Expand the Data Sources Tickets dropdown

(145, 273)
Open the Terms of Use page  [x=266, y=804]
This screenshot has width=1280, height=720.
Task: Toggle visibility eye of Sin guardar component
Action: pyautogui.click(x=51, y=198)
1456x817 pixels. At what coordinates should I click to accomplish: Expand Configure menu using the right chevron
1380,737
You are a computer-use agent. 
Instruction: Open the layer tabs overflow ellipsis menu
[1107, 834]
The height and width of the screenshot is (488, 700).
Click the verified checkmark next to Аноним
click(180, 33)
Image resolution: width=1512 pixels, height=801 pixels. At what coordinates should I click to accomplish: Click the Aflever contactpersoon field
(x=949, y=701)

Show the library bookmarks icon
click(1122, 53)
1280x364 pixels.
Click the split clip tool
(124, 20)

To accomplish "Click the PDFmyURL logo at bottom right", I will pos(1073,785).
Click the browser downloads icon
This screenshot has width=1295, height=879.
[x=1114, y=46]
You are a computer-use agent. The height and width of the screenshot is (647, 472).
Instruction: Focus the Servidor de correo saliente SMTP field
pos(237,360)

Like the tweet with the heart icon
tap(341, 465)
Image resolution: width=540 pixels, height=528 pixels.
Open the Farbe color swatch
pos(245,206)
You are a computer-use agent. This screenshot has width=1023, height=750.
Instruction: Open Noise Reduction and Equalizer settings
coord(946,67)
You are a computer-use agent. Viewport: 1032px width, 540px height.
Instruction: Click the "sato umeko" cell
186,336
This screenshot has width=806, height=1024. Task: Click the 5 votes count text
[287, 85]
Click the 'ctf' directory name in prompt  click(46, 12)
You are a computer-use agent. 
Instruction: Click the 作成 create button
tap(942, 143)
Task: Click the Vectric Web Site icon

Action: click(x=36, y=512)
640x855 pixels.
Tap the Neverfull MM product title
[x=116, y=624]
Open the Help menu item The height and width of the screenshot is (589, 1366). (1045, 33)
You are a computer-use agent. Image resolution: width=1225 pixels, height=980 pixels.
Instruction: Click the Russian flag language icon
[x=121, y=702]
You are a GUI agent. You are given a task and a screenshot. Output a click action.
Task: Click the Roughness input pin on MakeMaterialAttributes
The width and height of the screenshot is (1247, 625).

========

Exercise prompt: For every line of the records that has the word "agent" in it, make a copy.

Answer space:
You are a computer-use agent. 
You are a computer-use agent. The height and width of the screenshot is (647, 472).
You are a computer-use agent. This screenshot has width=1023, height=750.
You are a computer-use agent. Viewport: 1032px width, 540px height.
You are a computer-use agent. 
You are a computer-use agent. Image resolution: width=1225 pixels, height=980 pixels.
You are a GUI agent. You are given a task and a screenshot. Output a click action.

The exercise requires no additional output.